» Exercise description:
Repeat each of the records below word for word, from the first to the last.
_ _ _
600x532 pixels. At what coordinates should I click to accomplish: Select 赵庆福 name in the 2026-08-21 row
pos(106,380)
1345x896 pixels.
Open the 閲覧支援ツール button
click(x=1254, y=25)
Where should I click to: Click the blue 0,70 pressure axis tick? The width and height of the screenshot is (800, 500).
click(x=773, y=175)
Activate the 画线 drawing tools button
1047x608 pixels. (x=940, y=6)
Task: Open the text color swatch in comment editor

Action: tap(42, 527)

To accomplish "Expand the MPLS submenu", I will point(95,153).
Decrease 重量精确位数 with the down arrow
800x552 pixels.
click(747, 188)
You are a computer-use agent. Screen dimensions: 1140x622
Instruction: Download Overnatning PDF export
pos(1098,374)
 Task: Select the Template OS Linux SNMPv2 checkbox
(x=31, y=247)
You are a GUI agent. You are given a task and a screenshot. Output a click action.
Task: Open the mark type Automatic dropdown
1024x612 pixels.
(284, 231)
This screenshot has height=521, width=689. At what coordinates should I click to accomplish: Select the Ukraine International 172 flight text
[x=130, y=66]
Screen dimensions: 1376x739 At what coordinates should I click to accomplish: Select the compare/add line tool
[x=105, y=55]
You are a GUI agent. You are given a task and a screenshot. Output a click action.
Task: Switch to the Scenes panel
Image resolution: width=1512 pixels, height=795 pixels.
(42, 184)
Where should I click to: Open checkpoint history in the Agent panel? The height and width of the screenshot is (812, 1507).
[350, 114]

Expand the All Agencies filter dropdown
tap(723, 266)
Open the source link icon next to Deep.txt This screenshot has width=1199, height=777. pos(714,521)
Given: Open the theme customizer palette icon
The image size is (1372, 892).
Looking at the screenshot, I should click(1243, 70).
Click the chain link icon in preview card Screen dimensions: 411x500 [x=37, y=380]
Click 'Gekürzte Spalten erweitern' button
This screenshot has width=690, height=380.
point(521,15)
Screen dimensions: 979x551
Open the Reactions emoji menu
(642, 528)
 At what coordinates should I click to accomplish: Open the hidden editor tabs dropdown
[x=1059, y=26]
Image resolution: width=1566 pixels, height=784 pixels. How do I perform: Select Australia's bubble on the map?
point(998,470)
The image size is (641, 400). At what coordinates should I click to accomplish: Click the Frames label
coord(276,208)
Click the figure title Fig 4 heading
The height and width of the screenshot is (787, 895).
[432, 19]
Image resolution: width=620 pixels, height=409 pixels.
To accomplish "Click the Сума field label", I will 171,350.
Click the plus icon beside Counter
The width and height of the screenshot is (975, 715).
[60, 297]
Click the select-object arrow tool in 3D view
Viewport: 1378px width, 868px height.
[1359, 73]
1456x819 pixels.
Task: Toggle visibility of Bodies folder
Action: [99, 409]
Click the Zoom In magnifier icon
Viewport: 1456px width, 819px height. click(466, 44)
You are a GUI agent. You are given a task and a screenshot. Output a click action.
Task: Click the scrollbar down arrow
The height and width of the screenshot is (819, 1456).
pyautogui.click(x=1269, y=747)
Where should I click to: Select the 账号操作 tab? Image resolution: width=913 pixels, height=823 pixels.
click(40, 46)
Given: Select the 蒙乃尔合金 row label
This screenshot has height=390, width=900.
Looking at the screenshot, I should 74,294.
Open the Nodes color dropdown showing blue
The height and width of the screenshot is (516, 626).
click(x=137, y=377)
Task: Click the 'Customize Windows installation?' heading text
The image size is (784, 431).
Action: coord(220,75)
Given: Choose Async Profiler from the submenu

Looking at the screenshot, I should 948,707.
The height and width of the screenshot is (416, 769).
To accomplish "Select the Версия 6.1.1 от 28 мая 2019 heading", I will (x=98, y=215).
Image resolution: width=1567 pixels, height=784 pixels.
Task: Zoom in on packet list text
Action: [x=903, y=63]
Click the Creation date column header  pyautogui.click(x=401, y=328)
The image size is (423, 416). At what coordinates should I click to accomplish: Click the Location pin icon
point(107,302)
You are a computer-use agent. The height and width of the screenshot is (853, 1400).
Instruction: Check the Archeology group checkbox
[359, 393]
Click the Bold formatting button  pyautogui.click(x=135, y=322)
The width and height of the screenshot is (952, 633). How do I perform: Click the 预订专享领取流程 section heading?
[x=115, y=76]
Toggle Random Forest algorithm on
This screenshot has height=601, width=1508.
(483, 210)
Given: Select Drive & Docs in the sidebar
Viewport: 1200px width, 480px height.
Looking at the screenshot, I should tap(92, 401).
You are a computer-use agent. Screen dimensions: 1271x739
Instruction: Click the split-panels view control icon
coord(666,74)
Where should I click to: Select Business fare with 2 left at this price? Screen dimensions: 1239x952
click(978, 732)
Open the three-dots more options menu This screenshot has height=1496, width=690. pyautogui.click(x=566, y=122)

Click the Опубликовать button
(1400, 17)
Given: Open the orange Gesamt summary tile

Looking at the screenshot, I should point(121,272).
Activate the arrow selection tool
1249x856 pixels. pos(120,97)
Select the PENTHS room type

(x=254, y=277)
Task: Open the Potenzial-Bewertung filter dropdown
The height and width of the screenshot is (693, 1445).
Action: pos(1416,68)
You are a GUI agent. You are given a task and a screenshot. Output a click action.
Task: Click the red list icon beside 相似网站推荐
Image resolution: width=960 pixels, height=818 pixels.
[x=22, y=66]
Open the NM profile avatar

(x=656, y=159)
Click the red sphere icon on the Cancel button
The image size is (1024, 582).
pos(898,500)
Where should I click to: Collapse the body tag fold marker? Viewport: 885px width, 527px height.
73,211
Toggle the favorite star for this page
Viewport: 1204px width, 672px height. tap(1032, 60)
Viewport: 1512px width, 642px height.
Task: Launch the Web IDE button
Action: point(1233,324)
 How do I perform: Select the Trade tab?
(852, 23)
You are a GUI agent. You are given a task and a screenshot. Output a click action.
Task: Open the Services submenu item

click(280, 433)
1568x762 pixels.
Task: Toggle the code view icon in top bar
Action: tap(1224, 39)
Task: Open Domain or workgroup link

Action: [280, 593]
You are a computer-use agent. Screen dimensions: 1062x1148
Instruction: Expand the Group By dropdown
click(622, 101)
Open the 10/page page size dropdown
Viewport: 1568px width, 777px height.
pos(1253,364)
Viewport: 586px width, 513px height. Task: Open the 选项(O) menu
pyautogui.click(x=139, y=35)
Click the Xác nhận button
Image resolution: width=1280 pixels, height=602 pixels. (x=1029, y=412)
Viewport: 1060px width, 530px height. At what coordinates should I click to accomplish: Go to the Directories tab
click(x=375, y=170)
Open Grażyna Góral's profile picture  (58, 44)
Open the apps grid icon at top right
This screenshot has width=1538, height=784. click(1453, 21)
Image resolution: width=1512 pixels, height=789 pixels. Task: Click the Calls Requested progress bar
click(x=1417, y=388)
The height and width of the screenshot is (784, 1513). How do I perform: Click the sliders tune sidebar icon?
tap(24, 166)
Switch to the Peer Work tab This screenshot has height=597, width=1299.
_ _ _
» Exercise answer:
600x532 pixels. At what coordinates should I click to accomplish: Select 赵庆福 name in the 2026-08-21 row
pos(106,380)
1345x896 pixels.
Open the 閲覧支援ツール button
click(x=1254, y=25)
Where should I click to: Click the blue 0,70 pressure axis tick? The width and height of the screenshot is (800, 500).
click(x=773, y=175)
Activate the 画线 drawing tools button
1047x608 pixels. (x=940, y=6)
Task: Open the text color swatch in comment editor

Action: tap(42, 527)

To accomplish "Expand the MPLS submenu", I will point(95,153).
Decrease 重量精确位数 with the down arrow
800x552 pixels.
click(747, 188)
You are a computer-use agent. Screen dimensions: 1140x622
Instruction: Download Overnatning PDF export
pos(1098,374)
 Task: Select the Template OS Linux SNMPv2 checkbox
(x=31, y=247)
You are a GUI agent. You are given a task and a screenshot. Output a click action.
Task: Open the mark type Automatic dropdown
1024x612 pixels.
(284, 231)
This screenshot has height=521, width=689. At what coordinates should I click to accomplish: Select the Ukraine International 172 flight text
[x=130, y=66]
Screen dimensions: 1376x739 At what coordinates should I click to accomplish: Select the compare/add line tool
[x=105, y=55]
You are a GUI agent. You are given a task and a screenshot. Output a click action.
Task: Switch to the Scenes panel
Image resolution: width=1512 pixels, height=795 pixels.
(42, 184)
Where should I click to: Open checkpoint history in the Agent panel? The height and width of the screenshot is (812, 1507).
[350, 114]

Expand the All Agencies filter dropdown
tap(723, 266)
Open the source link icon next to Deep.txt This screenshot has width=1199, height=777. pos(714,521)
Given: Open the theme customizer palette icon
The image size is (1372, 892).
Looking at the screenshot, I should click(1243, 70).
Click the chain link icon in preview card Screen dimensions: 411x500 [x=37, y=380]
Click 'Gekürzte Spalten erweitern' button
This screenshot has width=690, height=380.
point(521,15)
Screen dimensions: 979x551
Open the Reactions emoji menu
(642, 528)
 At what coordinates should I click to accomplish: Open the hidden editor tabs dropdown
[x=1059, y=26]
Image resolution: width=1566 pixels, height=784 pixels. How do I perform: Select Australia's bubble on the map?
point(998,470)
The image size is (641, 400). At what coordinates should I click to accomplish: Click the Frames label
coord(276,208)
Click the figure title Fig 4 heading
The height and width of the screenshot is (787, 895).
[432, 19]
Image resolution: width=620 pixels, height=409 pixels.
To accomplish "Click the Сума field label", I will 171,350.
Click the plus icon beside Counter
The width and height of the screenshot is (975, 715).
[60, 297]
Click the select-object arrow tool in 3D view
Viewport: 1378px width, 868px height.
[1359, 73]
1456x819 pixels.
Task: Toggle visibility of Bodies folder
Action: [99, 409]
Click the Zoom In magnifier icon
Viewport: 1456px width, 819px height. click(466, 44)
You are a GUI agent. You are given a task and a screenshot. Output a click action.
Task: Click the scrollbar down arrow
The height and width of the screenshot is (819, 1456).
pyautogui.click(x=1269, y=747)
Where should I click to: Select the 账号操作 tab? Image resolution: width=913 pixels, height=823 pixels.
click(40, 46)
Given: Select the 蒙乃尔合金 row label
This screenshot has height=390, width=900.
Looking at the screenshot, I should 74,294.
Open the Nodes color dropdown showing blue
The height and width of the screenshot is (516, 626).
click(x=137, y=377)
Task: Click the 'Customize Windows installation?' heading text
The image size is (784, 431).
Action: coord(220,75)
Given: Choose Async Profiler from the submenu

Looking at the screenshot, I should 948,707.
The height and width of the screenshot is (416, 769).
To accomplish "Select the Версия 6.1.1 от 28 мая 2019 heading", I will (x=98, y=215).
Image resolution: width=1567 pixels, height=784 pixels.
Task: Zoom in on packet list text
Action: [x=903, y=63]
Click the Creation date column header  pyautogui.click(x=401, y=328)
The image size is (423, 416). At what coordinates should I click to accomplish: Click the Location pin icon
point(107,302)
You are a computer-use agent. The height and width of the screenshot is (853, 1400).
Instruction: Check the Archeology group checkbox
[359, 393]
Click the Bold formatting button  pyautogui.click(x=135, y=322)
The width and height of the screenshot is (952, 633). How do I perform: Click the 预订专享领取流程 section heading?
[x=115, y=76]
Toggle Random Forest algorithm on
This screenshot has height=601, width=1508.
(483, 210)
Given: Select Drive & Docs in the sidebar
Viewport: 1200px width, 480px height.
Looking at the screenshot, I should tap(92, 401).
You are a computer-use agent. Screen dimensions: 1271x739
Instruction: Click the split-panels view control icon
coord(666,74)
Where should I click to: Select Business fare with 2 left at this price? Screen dimensions: 1239x952
click(978, 732)
Open the three-dots more options menu This screenshot has height=1496, width=690. pyautogui.click(x=566, y=122)

Click the Опубликовать button
(1400, 17)
Given: Open the orange Gesamt summary tile

Looking at the screenshot, I should point(121,272).
Activate the arrow selection tool
1249x856 pixels. pos(120,97)
Select the PENTHS room type

(x=254, y=277)
Task: Open the Potenzial-Bewertung filter dropdown
The height and width of the screenshot is (693, 1445).
Action: pos(1416,68)
You are a GUI agent. You are given a task and a screenshot. Output a click action.
Task: Click the red list icon beside 相似网站推荐
Image resolution: width=960 pixels, height=818 pixels.
[x=22, y=66]
Open the NM profile avatar

(x=656, y=159)
Click the red sphere icon on the Cancel button
The image size is (1024, 582).
pos(898,500)
Where should I click to: Collapse the body tag fold marker? Viewport: 885px width, 527px height.
73,211
Toggle the favorite star for this page
Viewport: 1204px width, 672px height. tap(1032, 60)
Viewport: 1512px width, 642px height.
Task: Launch the Web IDE button
Action: point(1233,324)
 How do I perform: Select the Trade tab?
(852, 23)
You are a GUI agent. You are given a task and a screenshot. Output a click action.
Task: Open the Services submenu item

click(280, 433)
1568x762 pixels.
Task: Toggle the code view icon in top bar
Action: tap(1224, 39)
Task: Open Domain or workgroup link

Action: [280, 593]
You are a computer-use agent. Screen dimensions: 1062x1148
Instruction: Expand the Group By dropdown
click(622, 101)
Open the 10/page page size dropdown
Viewport: 1568px width, 777px height.
pos(1253,364)
Viewport: 586px width, 513px height. Task: Open the 选项(O) menu
pyautogui.click(x=139, y=35)
Click the Xác nhận button
Image resolution: width=1280 pixels, height=602 pixels. (x=1029, y=412)
Viewport: 1060px width, 530px height. At what coordinates should I click to accomplish: Go to the Directories tab
click(x=375, y=170)
Open Grażyna Góral's profile picture  (58, 44)
Open the apps grid icon at top right
This screenshot has width=1538, height=784. click(1453, 21)
Image resolution: width=1512 pixels, height=789 pixels. Task: Click the Calls Requested progress bar
click(x=1417, y=388)
The height and width of the screenshot is (784, 1513). How do I perform: Click the sliders tune sidebar icon?
tap(24, 166)
Switch to the Peer Work tab This screenshot has height=597, width=1299.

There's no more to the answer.